Gypsum on fields prevents blue-green algae in the sea

The Vantaa River gypsum treatment project has reduced the annual phosphorus loading in the Gulf of Finland by two tonnes. Although the amount sounds impressive, Salmiovirta points out that the long-term effect of five years should also be kept in mind.

“Considering the long-term effect, the amount of nutrients not ending up in the sea in the Uusimaa region is around ten tonnes.”

But the facts get even more impressive: a kilo of blue-green algae needs only two grams of phosphorus to grow! This means that gypsum prevents a huge amount of these poison green algae from growing in the first place.

“Take out your calculators,” Salmiovirta says.

Gypsum does not interfere with growth

At the moment, Kallepekka Toivonen is one of the very few farmers in Finland whose fields are treated with gypsum. The total area of fields suitable for gypsum treatment in Finland is around 540,000 hectares. Of this total, about 5,000 hectares have been treated.

“The potential for gypsum treatment around the Gulf of Finland and the Archipelago Sea is enormous. Fields in lake regions are not suitable for this purpose, as gypsum treatment slightly increases the sulphate content of runoff. Unlike in the Baltic Sea, lakes are harmed by this.”

According to Salmiovirta, politicians now need to ensure funding for extensive gypsum treatment. In addition, favourable attitudes are needed from field owners. The future will show whether gypsum treatment will take off.

“I hope farmers will join the project with an open mind. Gypsum has not been found to have any harmful effects in agriculture. It does not interfere with growth, nor does it affect the taste of plants or change the pH of the field.”

Private funding for the gypsum treatment project

The John Nurminen Foundation launched a fundraising campaign for the Vantaa River gypsum treatment project in 2018.

“Two-thirds of the total project budget of EUR 1.2 million was covered through donations from companies and private individuals, and the Ministry of the Environment provided the remaining third.

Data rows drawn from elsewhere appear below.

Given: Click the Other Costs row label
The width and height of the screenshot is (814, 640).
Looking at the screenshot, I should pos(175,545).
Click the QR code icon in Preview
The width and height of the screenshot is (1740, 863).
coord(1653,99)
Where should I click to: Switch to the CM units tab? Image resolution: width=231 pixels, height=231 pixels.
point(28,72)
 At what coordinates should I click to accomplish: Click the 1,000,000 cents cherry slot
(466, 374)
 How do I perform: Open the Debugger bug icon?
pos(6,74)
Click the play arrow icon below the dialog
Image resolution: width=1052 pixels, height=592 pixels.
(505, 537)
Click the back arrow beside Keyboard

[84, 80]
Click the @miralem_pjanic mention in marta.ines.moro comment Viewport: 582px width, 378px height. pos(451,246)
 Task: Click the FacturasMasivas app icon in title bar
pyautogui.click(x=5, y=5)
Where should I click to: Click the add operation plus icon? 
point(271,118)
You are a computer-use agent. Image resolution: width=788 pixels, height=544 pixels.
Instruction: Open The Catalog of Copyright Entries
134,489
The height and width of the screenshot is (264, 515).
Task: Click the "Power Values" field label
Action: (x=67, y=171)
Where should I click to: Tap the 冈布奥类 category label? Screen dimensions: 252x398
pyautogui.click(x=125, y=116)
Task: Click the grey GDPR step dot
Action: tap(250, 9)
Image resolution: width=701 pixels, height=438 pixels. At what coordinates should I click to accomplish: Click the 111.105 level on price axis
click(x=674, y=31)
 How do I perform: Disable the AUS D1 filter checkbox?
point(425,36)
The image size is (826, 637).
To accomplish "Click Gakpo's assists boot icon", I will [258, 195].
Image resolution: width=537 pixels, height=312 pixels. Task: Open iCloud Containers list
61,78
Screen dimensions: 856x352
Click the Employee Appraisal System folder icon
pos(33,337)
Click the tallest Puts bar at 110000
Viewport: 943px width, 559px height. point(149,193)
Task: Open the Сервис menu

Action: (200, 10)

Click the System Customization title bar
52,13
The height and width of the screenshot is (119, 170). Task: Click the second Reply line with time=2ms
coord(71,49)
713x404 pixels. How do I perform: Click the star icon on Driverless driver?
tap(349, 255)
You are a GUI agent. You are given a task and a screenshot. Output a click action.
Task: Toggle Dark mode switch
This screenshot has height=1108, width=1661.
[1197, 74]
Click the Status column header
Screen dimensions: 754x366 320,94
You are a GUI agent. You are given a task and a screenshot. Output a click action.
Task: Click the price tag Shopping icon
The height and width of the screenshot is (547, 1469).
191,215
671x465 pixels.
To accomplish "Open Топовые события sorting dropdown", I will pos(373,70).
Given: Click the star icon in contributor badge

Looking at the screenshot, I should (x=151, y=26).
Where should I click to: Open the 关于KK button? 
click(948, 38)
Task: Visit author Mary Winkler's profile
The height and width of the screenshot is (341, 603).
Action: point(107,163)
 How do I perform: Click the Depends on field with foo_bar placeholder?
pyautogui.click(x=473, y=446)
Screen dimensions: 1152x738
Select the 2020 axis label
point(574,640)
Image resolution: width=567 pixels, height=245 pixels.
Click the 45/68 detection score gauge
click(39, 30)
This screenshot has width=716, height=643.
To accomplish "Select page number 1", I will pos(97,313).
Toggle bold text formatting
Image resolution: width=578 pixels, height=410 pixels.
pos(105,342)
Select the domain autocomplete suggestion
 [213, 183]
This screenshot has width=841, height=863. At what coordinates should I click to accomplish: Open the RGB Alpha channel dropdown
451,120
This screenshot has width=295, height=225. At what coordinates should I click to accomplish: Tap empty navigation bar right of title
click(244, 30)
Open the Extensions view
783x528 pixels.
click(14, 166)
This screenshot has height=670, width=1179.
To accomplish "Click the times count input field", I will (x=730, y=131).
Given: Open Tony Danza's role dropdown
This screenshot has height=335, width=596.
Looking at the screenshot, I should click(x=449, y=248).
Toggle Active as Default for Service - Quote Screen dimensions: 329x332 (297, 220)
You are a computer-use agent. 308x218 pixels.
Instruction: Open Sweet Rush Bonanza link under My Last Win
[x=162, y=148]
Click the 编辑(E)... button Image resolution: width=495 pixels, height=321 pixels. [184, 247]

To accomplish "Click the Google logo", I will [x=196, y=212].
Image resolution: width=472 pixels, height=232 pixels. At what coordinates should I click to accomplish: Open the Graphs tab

Orion has supported the Clean Baltic Sea projects of the John Nurminen Foundation since 2018,” says Salmiovirta.

Orion and the John Nurminen Foundation have signed an agreement on the foundation’s main partnership for 2018–2020. Protecting the Baltic Sea is one of the main themes of Orion’s corporate responsibility and is aligned with its own approach.

In 2019, the gypsum is provided free of charge for the project by Yara, a factory in Kuopio. The expenses mainly arise from the transportation of the gypsum and the fees paid for spreading it. Farmers joining the project receive a financial incentive from the foundation.

Salmiovirta is grateful to each donor for their input for the benefit of the Baltic Sea. She believes that Finns increasingly want to take environmental action.

“It’s not too late to join the project. Next, we will start gypsum treatments in fields in the Archipelago Sea region, and our work will also continue after that.”

 

Text and photo: Essi Kähkönen


The Vantaa River gypsum treatment project is funded by private supporters of the John Nurminen Foundation and by the Ministry of the Environment. The project is being implemented by the John Nurminen Foundation, the Vantaa River and Helsinki Region Water Protection Association, the University of Helsinki and the Finnish Environment Institute.